What you have to do ->
Quote the listing below word for word, starting with the line that contains "The height and" and continuing through the line that contains "center [532, 529].", both lines included. Omit the pictures from your answer.

Provided records ->
----

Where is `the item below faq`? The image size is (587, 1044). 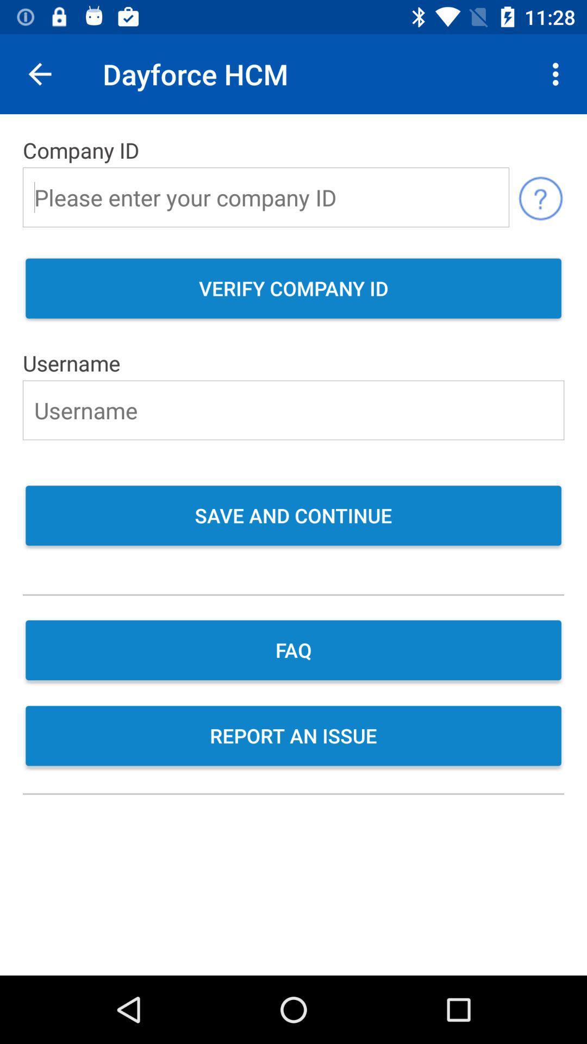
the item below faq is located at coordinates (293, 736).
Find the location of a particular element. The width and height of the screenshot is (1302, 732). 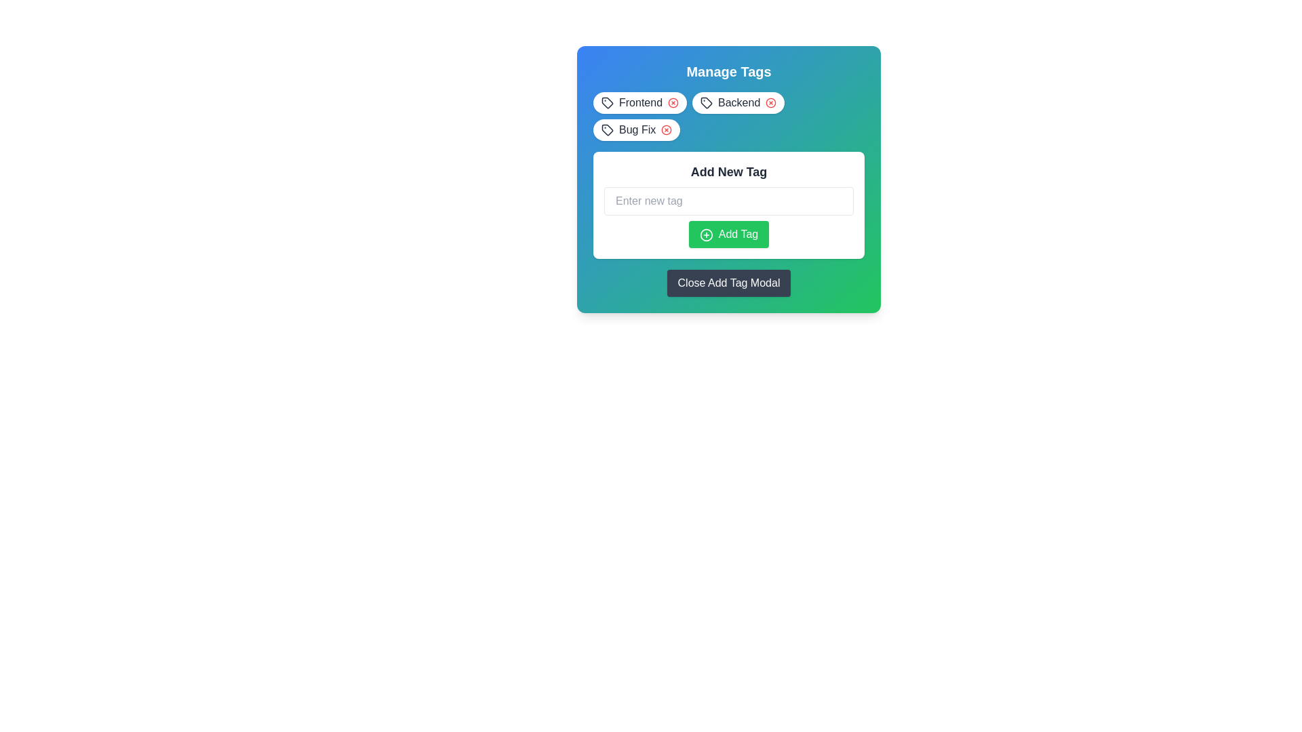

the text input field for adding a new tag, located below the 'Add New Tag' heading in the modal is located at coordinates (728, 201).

----

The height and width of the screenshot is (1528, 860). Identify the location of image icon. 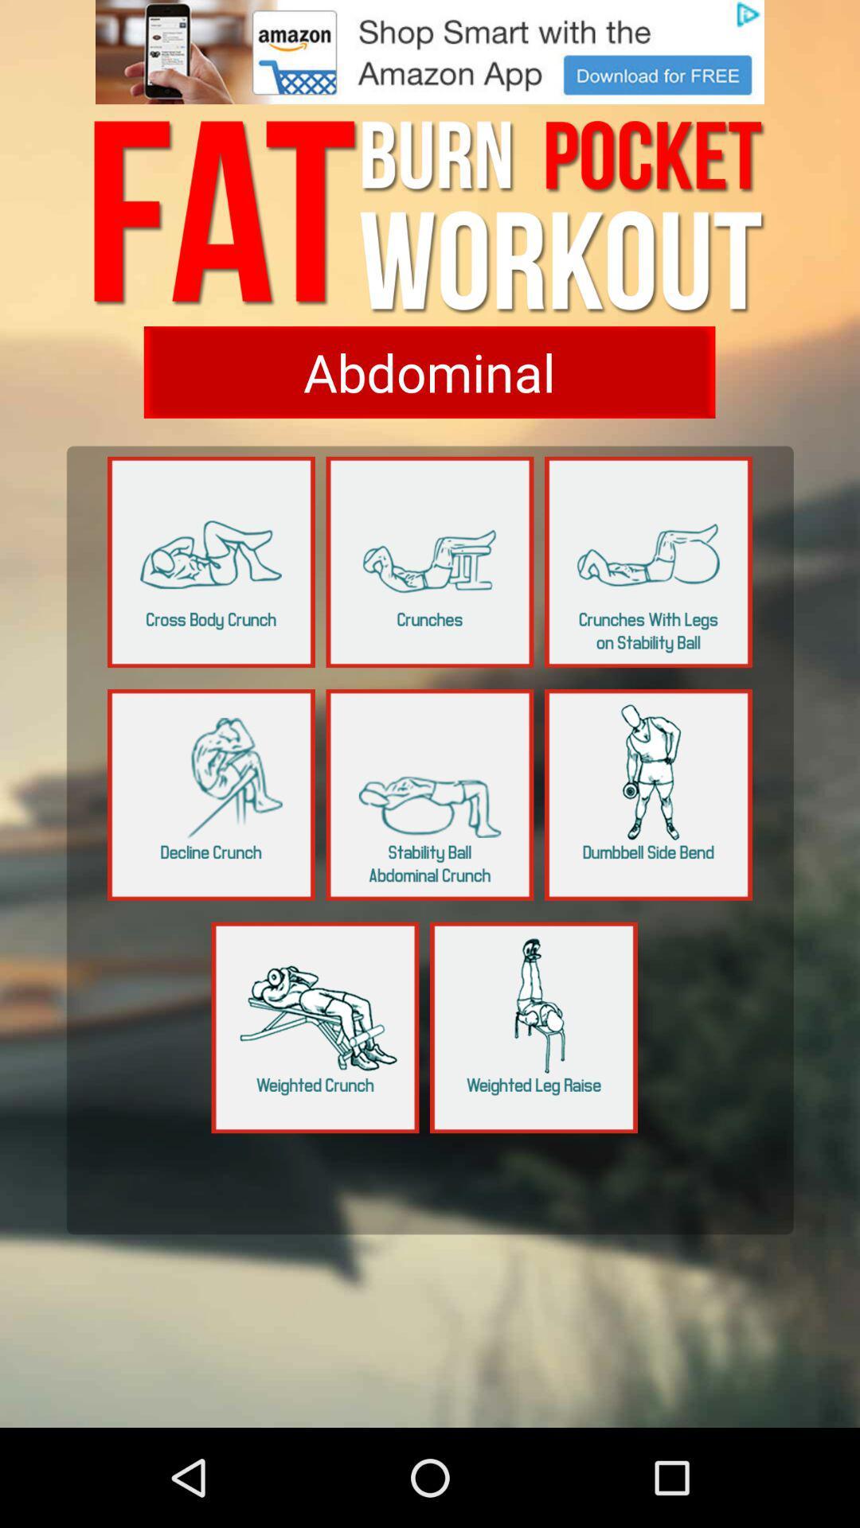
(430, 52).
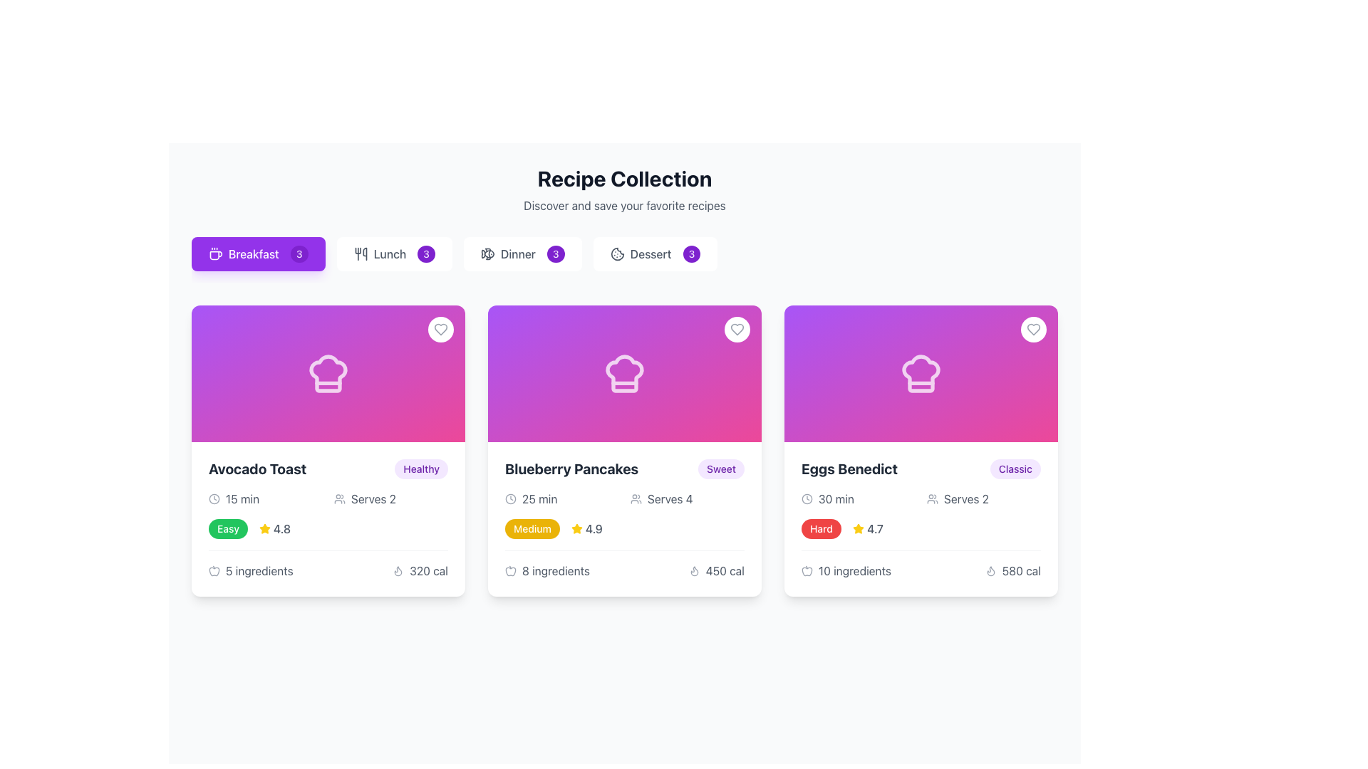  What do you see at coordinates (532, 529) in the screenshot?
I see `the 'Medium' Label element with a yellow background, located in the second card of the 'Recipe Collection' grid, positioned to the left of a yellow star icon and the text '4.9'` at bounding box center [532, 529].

----

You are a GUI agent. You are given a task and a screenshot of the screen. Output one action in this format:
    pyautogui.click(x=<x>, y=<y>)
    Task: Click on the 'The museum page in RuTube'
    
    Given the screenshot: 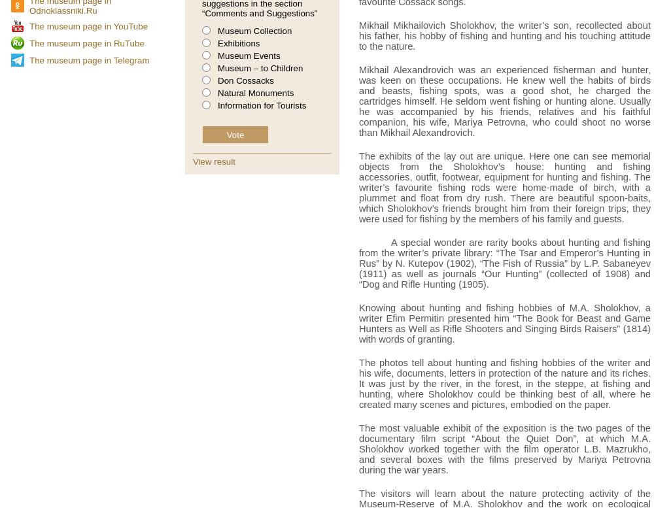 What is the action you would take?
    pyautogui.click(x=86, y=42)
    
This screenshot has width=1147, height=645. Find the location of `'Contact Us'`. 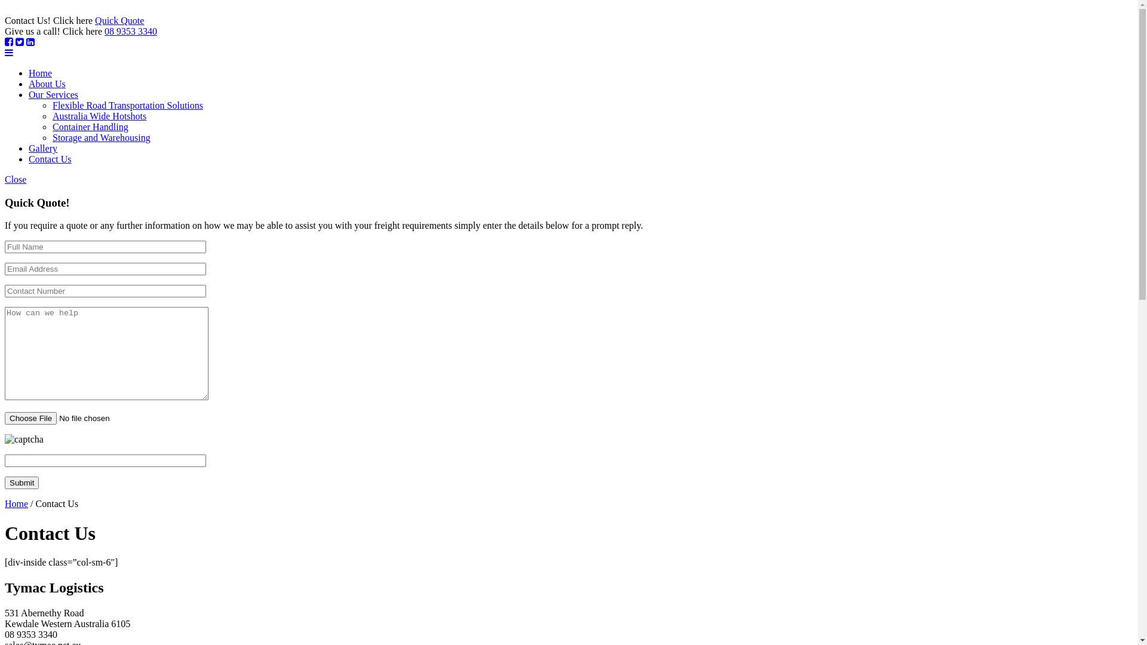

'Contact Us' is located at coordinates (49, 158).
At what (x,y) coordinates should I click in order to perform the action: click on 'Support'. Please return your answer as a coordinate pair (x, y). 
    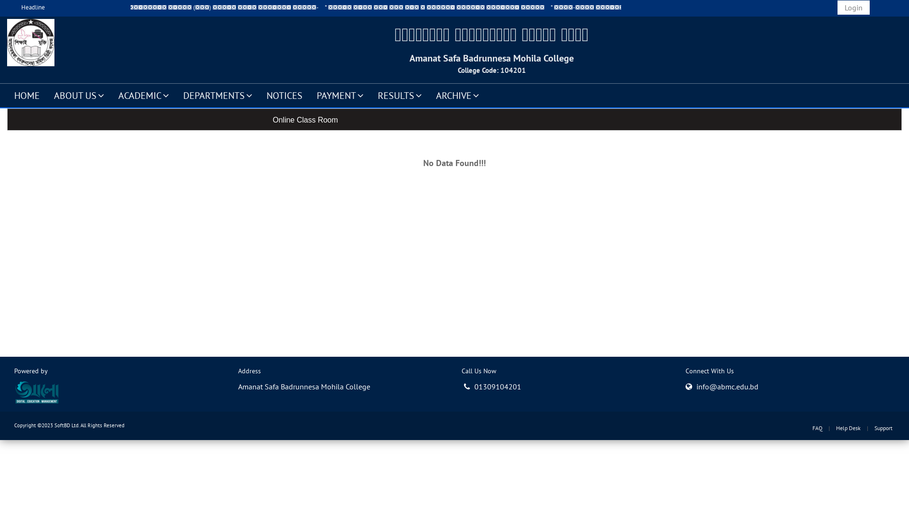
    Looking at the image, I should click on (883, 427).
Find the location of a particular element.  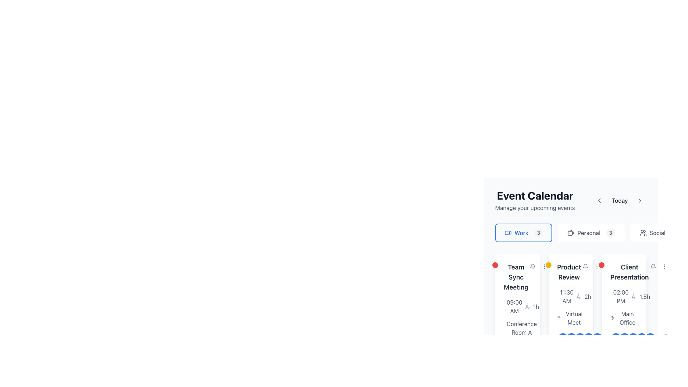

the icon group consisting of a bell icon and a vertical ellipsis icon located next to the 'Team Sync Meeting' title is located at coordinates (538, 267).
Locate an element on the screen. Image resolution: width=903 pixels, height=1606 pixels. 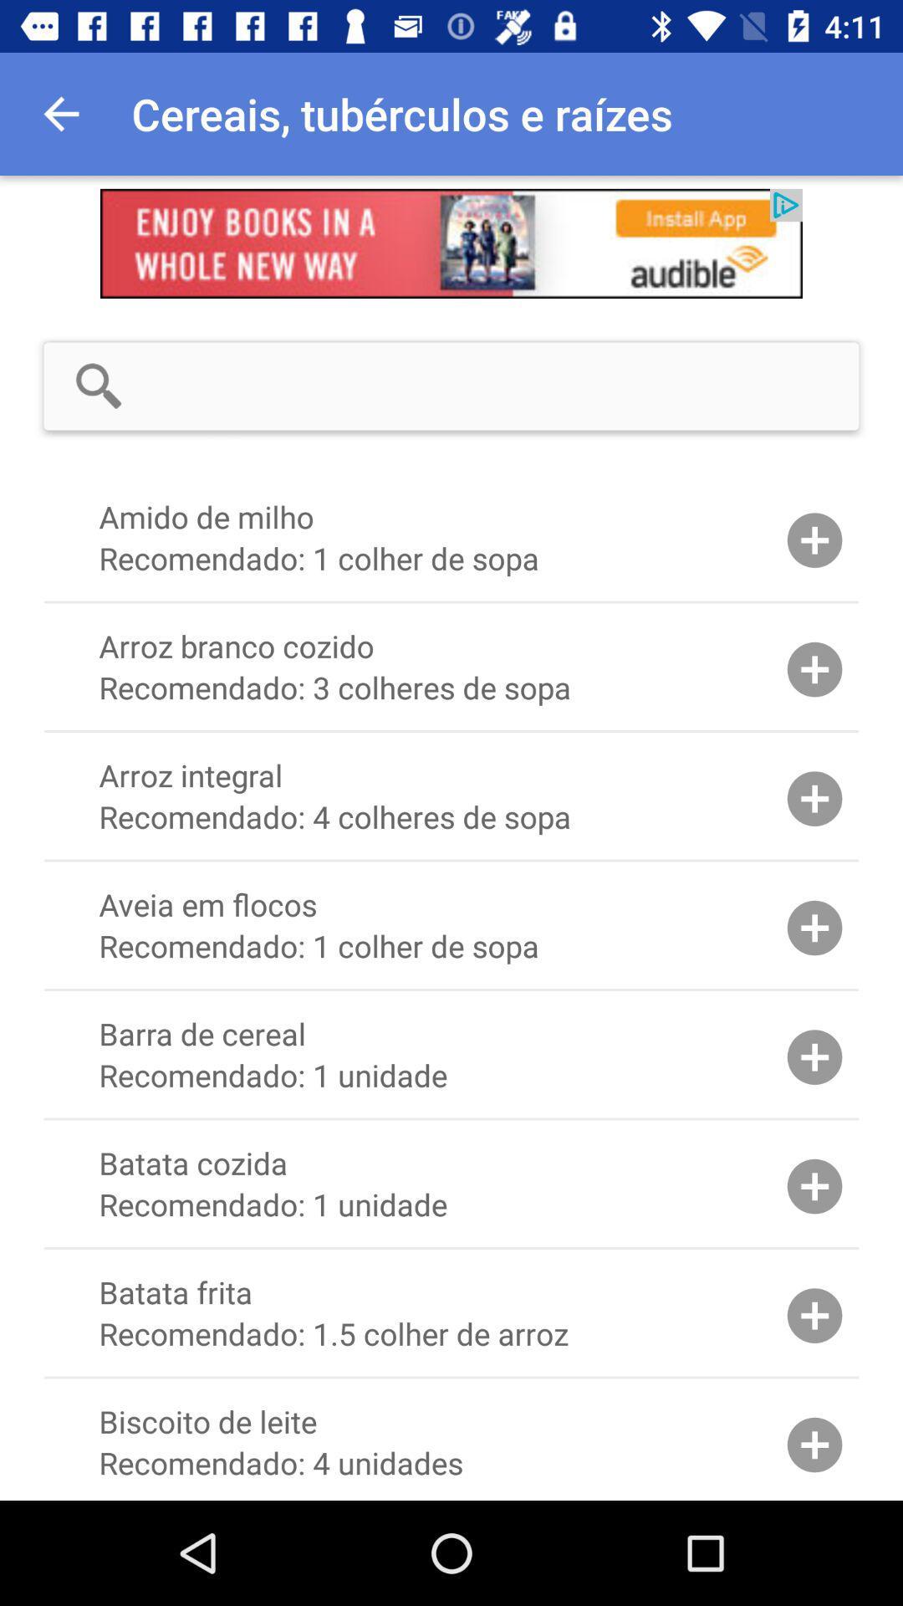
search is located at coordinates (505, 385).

----

Finished task ->
The height and width of the screenshot is (1528, 860). Identify the location of image icon. 
(430, 52).
  What do you see at coordinates (532, 529) in the screenshot?
I see `the 'Medium' Label element with a yellow background, located in the second card of the 'Recipe Collection' grid, positioned to the left of a yellow star icon and the text '4.9'` at bounding box center [532, 529].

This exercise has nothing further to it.